4 criteria that establish a causative relationship between a microbe and a disease. Not always true.
70
Give the 4 Koch's postulates
Affects all sick but no healthy people. Can isolate from sick person and culture. Should cause disease if introduced to a healthy organism. Must be recultured from the person it has been introduced into and not have changed.
71
What are prions
Abnormally folded proteins that cause other proteins to misfold.
72
What are parasites
Organisms that live in or on another organism and derives nutrients at the expense of the host
73
What is cellulitis
Superficial infection caused by bacteria.
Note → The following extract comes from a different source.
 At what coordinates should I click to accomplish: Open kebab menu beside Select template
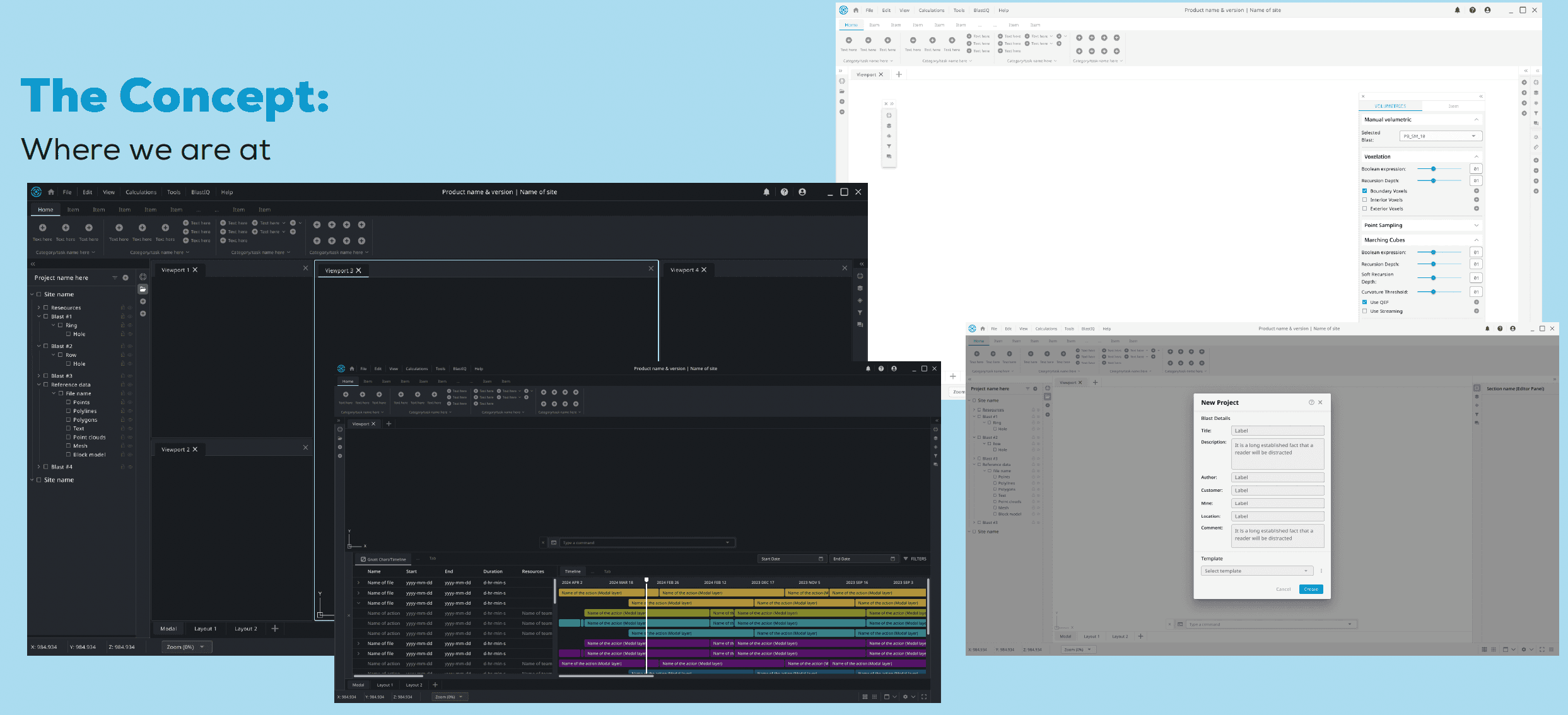click(1321, 571)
Involves the inner layers of the skin and the subcutaneous fat. Concern if joint involved.
74
What is erythema?
Redness of skin/mucosal membranes due to increased blood flow in the superficial capillaries.
75
What are subungual warts?
Warts clustered under the nail. Looks like thickened cauliflower skin around the nail bed.
76
What are verrucas?
Warts on feet. Flattened as walked on.
77
What is shingles?
Reactivation of chicken pox. Painful. Rash follows dermatomes and doesn't cross the midline. Pain first and then rash. Can also develop depression. Treat with acyclovir/other antivirals.
78
What is eczema herpeticum
Rare but severe disseminated infection that generally occurs at sites of skin damage. Generally caused by herpes simplex virus. Can kill babies.
79
What is ringworm?
Fungal infection of the skin. Red, scaly, itchy or raised pathech. Patched can be redder on the outside and resemble a ring.
80
What is lyme disease?
Tick bite from tick infected with Borrelia bacteria results in symptoms including fever, headache, tiredness. Can progress to joint pain, severe headaches, neck stiffness, palpitations and inability to move sides of face if untreated.
81
What sign is characteristic of Lyme disease?
'Bulls Eye rash' Expanding area of redness starting roughly one week after infection has occurred. 25% of patients do NOT get this rash.